My siddur, my prayerbook, is now part of a crime scene, a killing field.
The slim, cloth-bound, all-Hebrew book is called Va-ani T’filati, “I am my prayer,” and was the one I carried with me in the same bag as my tallit and tefillin wherever I took them. On October 20, I returned home from celebrating our friends’ daughter becoming a Bat Mitzvah in the Tree of Life sanctuary to realize that my bag felt lighter than it should. About one small, hard-cover book lighter.
It was, of course, in the book rack on the back of the pew, in the center-left section of the sanctuary about 10 rows back, just where I left it. No worries. I had a busy week, but on Thursday, October 25, I remember to e-mail the Tree of Life office to ask if someone could locate it. I would pick it up . . . later.
Now it is later, and there has been so much else lost that my siddur has become insignificant.
“I am my prayer.” If there is one man I know who embodies that phrase it is Daniel Leger. Our prayers every morning tell us that God straightens the bent, places comforting hands on the fallen, gives eternal life to the dead and heals the wounded. Our tradition tells us that we are created in God’s image and our job is to take these same responsibilities on ourselves.
Dan has lived a life, made a career, of being prayer. Rabbi Abraham Joshua Heschel famously said that marching in Selma he felt as though his feet were praying. In the time that I’ve known Dan every fiber of his being, every moment of his time has been prayer.
Decades of nursing work at the Children’s Institute helping amazing kids with incredible challenges reach whatever heights they were capable of. Late in his career, hearing the need for comfort at the end of life, transitioning to hospice nursing, spending long hours at the bedside with both old and far too young as they drew their last breaths, providing them peace. After “retirement,” finding new energy as a chaplain in the hospitals, bringing his calm, gentle demeanor to ease the tension and provide hope – including to my own father early last summer.
It seems impossible that he would have had free time, but he did. In that time Dan brought light to the living through playing chamber music.
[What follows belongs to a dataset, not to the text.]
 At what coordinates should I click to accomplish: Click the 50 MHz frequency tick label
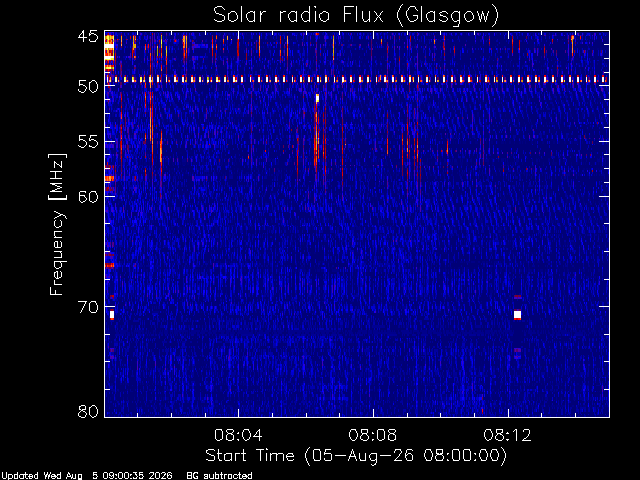tap(88, 87)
He brought enlightenment to the inquisitive through his work with the Osher Lifelong Learning Institute. He brought dignity to the aging with his advocacy for a different kind of late-life care. He brought honor to the dead with his work in the chevra kadisha.
I may never see my siddur again, but we will be blessed to see our embodied prayers again as Dan recovers from his injuries and resumes his life-as-prayer, even from the first words he spoke. May our friend Daniel ben Sara receive complete healing of body and spirit.